§ Saved entries:

◇ ◇ ◇ ◇

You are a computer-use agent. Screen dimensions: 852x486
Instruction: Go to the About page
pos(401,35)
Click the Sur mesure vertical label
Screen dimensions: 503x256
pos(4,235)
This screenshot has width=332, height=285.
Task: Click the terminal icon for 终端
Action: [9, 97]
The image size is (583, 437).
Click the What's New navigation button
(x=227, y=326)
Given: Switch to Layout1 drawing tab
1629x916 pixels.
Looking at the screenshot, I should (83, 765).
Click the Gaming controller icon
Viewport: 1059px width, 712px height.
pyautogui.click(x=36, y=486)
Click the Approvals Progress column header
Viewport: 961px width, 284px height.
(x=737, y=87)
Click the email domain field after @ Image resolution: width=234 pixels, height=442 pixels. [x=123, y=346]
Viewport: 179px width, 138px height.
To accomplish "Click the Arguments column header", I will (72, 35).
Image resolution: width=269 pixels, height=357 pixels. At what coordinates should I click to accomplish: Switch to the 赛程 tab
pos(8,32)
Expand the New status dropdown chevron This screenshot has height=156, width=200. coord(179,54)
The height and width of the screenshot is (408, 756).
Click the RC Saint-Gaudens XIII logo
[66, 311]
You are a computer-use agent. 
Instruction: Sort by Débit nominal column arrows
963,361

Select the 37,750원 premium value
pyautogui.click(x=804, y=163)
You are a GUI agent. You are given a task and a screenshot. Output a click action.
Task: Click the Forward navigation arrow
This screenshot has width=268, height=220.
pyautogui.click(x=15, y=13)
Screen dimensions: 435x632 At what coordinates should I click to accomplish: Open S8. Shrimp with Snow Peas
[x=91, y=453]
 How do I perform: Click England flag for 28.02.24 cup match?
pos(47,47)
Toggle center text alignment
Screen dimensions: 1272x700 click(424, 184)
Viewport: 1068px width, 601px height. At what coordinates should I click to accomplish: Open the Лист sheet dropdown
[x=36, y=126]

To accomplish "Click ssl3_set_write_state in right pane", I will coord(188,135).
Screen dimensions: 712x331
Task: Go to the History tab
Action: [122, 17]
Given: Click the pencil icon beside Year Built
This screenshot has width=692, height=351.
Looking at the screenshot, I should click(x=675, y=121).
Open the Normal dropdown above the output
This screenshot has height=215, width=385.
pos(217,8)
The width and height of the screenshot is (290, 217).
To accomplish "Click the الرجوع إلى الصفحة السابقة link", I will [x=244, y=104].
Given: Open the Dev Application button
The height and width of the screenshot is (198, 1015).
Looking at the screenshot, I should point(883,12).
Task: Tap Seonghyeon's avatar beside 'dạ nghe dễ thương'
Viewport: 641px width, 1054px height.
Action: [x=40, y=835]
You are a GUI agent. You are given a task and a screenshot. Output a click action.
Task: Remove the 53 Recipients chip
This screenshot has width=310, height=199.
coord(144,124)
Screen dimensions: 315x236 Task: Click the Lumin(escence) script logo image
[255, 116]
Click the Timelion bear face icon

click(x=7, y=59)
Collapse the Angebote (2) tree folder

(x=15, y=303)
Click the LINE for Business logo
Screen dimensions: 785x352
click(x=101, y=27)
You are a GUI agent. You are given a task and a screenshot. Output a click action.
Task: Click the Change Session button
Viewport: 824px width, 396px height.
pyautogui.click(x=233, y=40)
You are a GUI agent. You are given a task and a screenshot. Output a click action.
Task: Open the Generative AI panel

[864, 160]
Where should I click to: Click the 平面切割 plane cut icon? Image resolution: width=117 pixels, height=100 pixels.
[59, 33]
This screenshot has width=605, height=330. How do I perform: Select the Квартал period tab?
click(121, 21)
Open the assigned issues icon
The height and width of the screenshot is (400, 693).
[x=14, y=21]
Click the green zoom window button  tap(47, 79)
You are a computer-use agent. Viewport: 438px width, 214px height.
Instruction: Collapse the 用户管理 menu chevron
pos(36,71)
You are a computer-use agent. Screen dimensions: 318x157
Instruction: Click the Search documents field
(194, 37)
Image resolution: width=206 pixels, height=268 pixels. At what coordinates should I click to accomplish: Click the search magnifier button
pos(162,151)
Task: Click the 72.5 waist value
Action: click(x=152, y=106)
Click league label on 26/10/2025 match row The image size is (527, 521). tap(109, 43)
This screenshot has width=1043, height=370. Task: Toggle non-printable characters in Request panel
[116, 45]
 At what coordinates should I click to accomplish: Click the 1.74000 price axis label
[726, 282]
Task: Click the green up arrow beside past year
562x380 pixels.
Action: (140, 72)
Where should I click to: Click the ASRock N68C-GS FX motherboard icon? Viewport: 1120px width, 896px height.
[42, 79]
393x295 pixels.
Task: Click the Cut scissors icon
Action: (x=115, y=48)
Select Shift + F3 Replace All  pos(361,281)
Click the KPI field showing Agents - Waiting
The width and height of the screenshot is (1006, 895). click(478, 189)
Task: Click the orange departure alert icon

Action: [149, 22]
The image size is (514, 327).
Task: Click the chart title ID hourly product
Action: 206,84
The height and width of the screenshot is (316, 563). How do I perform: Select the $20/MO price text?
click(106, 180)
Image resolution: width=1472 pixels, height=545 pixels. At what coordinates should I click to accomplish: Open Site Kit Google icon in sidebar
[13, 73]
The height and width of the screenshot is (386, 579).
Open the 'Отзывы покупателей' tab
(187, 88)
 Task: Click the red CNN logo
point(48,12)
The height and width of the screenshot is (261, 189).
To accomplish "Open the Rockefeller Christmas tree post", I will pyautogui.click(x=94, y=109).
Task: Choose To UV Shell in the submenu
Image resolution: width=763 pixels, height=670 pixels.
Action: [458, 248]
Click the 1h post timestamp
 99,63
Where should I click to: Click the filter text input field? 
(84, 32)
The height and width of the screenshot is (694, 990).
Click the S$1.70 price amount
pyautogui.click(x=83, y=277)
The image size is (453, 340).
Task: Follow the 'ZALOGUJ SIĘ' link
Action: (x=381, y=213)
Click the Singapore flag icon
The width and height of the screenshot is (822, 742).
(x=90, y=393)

◇ ◇ ◇ ◇

§ EXERCISE GOAL:
Your task is to reproduce the records in full, without any alteration.

§ EXERCISE RESULT:
You are a computer-use agent. Screen dimensions: 852x486
Instruction: Go to the About page
pos(401,35)
Click the Sur mesure vertical label
Screen dimensions: 503x256
pos(4,235)
This screenshot has width=332, height=285.
Task: Click the terminal icon for 终端
Action: [9, 97]
The image size is (583, 437).
Click the What's New navigation button
(x=227, y=326)
Given: Switch to Layout1 drawing tab
1629x916 pixels.
Looking at the screenshot, I should (83, 765).
Click the Gaming controller icon
Viewport: 1059px width, 712px height.
pyautogui.click(x=36, y=486)
Click the Approvals Progress column header
Viewport: 961px width, 284px height.
(x=737, y=87)
Click the email domain field after @ Image resolution: width=234 pixels, height=442 pixels. [x=123, y=346]
Viewport: 179px width, 138px height.
To accomplish "Click the Arguments column header", I will (72, 35).
Image resolution: width=269 pixels, height=357 pixels. At what coordinates should I click to accomplish: Switch to the 赛程 tab
pos(8,32)
Expand the New status dropdown chevron This screenshot has height=156, width=200. coord(179,54)
The height and width of the screenshot is (408, 756).
Click the RC Saint-Gaudens XIII logo
[66, 311]
You are a computer-use agent. 
Instruction: Sort by Débit nominal column arrows
963,361

Select the 37,750원 premium value
pyautogui.click(x=804, y=163)
You are a GUI agent. You are given a task and a screenshot. Output a click action.
Task: Click the Forward navigation arrow
This screenshot has width=268, height=220.
pyautogui.click(x=15, y=13)
Screen dimensions: 435x632 At what coordinates should I click to accomplish: Open S8. Shrimp with Snow Peas
[x=91, y=453]
 How do I perform: Click England flag for 28.02.24 cup match?
pos(47,47)
Toggle center text alignment
Screen dimensions: 1272x700 click(424, 184)
Viewport: 1068px width, 601px height. At what coordinates should I click to accomplish: Open the Лист sheet dropdown
[x=36, y=126]

To accomplish "Click ssl3_set_write_state in right pane", I will coord(188,135).
Screen dimensions: 712x331
Task: Go to the History tab
Action: [122, 17]
Given: Click the pencil icon beside Year Built
This screenshot has width=692, height=351.
Looking at the screenshot, I should click(x=675, y=121).
Open the Normal dropdown above the output
This screenshot has height=215, width=385.
pos(217,8)
The width and height of the screenshot is (290, 217).
To accomplish "Click the الرجوع إلى الصفحة السابقة link", I will [x=244, y=104].
Given: Open the Dev Application button
The height and width of the screenshot is (198, 1015).
Looking at the screenshot, I should point(883,12).
Task: Tap Seonghyeon's avatar beside 'dạ nghe dễ thương'
Viewport: 641px width, 1054px height.
Action: [x=40, y=835]
You are a GUI agent. You are given a task and a screenshot. Output a click action.
Task: Remove the 53 Recipients chip
This screenshot has width=310, height=199.
coord(144,124)
Screen dimensions: 315x236 Task: Click the Lumin(escence) script logo image
[255, 116]
Click the Timelion bear face icon

click(x=7, y=59)
Collapse the Angebote (2) tree folder

(x=15, y=303)
Click the LINE for Business logo
Screen dimensions: 785x352
click(x=101, y=27)
You are a GUI agent. You are given a task and a screenshot. Output a click action.
Task: Click the Change Session button
Viewport: 824px width, 396px height.
pyautogui.click(x=233, y=40)
You are a GUI agent. You are given a task and a screenshot. Output a click action.
Task: Open the Generative AI panel

[864, 160]
Where should I click to: Click the 平面切割 plane cut icon? Image resolution: width=117 pixels, height=100 pixels.
[59, 33]
This screenshot has width=605, height=330. How do I perform: Select the Квартал period tab?
click(121, 21)
Open the assigned issues icon
The height and width of the screenshot is (400, 693).
[x=14, y=21]
Click the green zoom window button  tap(47, 79)
You are a computer-use agent. Viewport: 438px width, 214px height.
Instruction: Collapse the 用户管理 menu chevron
pos(36,71)
You are a computer-use agent. Screen dimensions: 318x157
Instruction: Click the Search documents field
(194, 37)
Image resolution: width=206 pixels, height=268 pixels. At what coordinates should I click to accomplish: Click the search magnifier button
pos(162,151)
Task: Click the 72.5 waist value
Action: click(x=152, y=106)
Click league label on 26/10/2025 match row The image size is (527, 521). tap(109, 43)
This screenshot has width=1043, height=370. Task: Toggle non-printable characters in Request panel
[116, 45]
 At what coordinates should I click to accomplish: Click the 1.74000 price axis label
[726, 282]
Task: Click the green up arrow beside past year
562x380 pixels.
Action: (140, 72)
Where should I click to: Click the ASRock N68C-GS FX motherboard icon? Viewport: 1120px width, 896px height.
[42, 79]
393x295 pixels.
Task: Click the Cut scissors icon
Action: (x=115, y=48)
Select Shift + F3 Replace All  pos(361,281)
Click the KPI field showing Agents - Waiting
The width and height of the screenshot is (1006, 895). click(478, 189)
Task: Click the orange departure alert icon

Action: [149, 22]
The image size is (514, 327).
Task: Click the chart title ID hourly product
Action: 206,84
The height and width of the screenshot is (316, 563). How do I perform: Select the $20/MO price text?
click(106, 180)
Image resolution: width=1472 pixels, height=545 pixels. At what coordinates should I click to accomplish: Open Site Kit Google icon in sidebar
[13, 73]
The height and width of the screenshot is (386, 579).
Open the 'Отзывы покупателей' tab
(187, 88)
 Task: Click the red CNN logo
point(48,12)
The height and width of the screenshot is (261, 189).
To accomplish "Open the Rockefeller Christmas tree post", I will pyautogui.click(x=94, y=109).
Task: Choose To UV Shell in the submenu
Image resolution: width=763 pixels, height=670 pixels.
Action: [458, 248]
Click the 1h post timestamp
 99,63
Where should I click to: Click the filter text input field? 
(84, 32)
The height and width of the screenshot is (694, 990).
Click the S$1.70 price amount
pyautogui.click(x=83, y=277)
The image size is (453, 340).
Task: Follow the 'ZALOGUJ SIĘ' link
Action: (x=381, y=213)
Click the Singapore flag icon
The width and height of the screenshot is (822, 742).
(x=90, y=393)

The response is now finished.